When every function call uses "check", we end up with the same control flow as exceptions, which is almost always what I want. You only get different behavior where you don't use it.

The default handler just propagates the error up to the caller.

And then the caller has to either check or ignore the error. The error never propagates to the caller's caller without an explicit action in the caller. That is unlike exceptions.

What is an "unmarked check call"?

An unmarked check call would mean explicit error handling like if err != nil {} which isn't unchecked..it's just checked not using `check`. If you don't have this, then your error variable will be unused an you'll get a compile error.

A year ago we said it was time to move toward Go 2: https://blog.golang.org/toward-go2 . This is another step in that direction.

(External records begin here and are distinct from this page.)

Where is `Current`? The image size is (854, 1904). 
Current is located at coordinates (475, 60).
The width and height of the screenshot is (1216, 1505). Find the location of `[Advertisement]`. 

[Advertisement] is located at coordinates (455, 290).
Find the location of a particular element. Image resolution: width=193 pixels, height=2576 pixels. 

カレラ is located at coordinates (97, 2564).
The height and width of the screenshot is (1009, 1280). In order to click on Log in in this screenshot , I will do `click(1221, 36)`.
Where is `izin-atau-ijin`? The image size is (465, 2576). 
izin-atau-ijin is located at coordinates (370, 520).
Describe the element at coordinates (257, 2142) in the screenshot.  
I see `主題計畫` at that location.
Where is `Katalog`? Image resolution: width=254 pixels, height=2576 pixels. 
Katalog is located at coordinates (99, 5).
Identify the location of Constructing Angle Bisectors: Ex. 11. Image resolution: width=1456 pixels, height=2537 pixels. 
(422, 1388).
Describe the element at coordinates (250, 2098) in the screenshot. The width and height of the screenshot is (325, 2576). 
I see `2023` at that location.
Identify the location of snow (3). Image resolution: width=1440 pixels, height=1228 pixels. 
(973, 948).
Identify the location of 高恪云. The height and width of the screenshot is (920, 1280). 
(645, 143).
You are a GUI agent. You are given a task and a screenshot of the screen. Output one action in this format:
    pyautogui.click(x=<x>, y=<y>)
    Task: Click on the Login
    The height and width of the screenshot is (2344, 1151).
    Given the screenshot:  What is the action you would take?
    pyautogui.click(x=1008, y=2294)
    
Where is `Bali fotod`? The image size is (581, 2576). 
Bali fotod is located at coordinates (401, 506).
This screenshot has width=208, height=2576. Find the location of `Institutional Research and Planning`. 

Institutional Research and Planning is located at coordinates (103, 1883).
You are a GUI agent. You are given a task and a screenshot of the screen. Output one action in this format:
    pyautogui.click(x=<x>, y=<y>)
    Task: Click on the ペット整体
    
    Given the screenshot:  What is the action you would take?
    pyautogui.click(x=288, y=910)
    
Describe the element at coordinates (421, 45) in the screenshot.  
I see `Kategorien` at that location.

The blog post explains that.

Yes, what you write should work with the current draft.

Cool. It isn't something I'd want to abuse, but there are places in my code where it would clean things up nicely, too.

Read the design draft (https://go.googlesource.com/proposal/+/master/design/go2draf...). The issues you raise are addressed.

Not quite. You'd need to write new `handle err { ... }` blocks for every new context, like how they have one in the for loop. In effect you're just moving the handling of the error away from the place it occurred, which is not optimal. As someone who writes Go every day I don't see this strategy effectively cutting down on boilerplate core or adding clarity.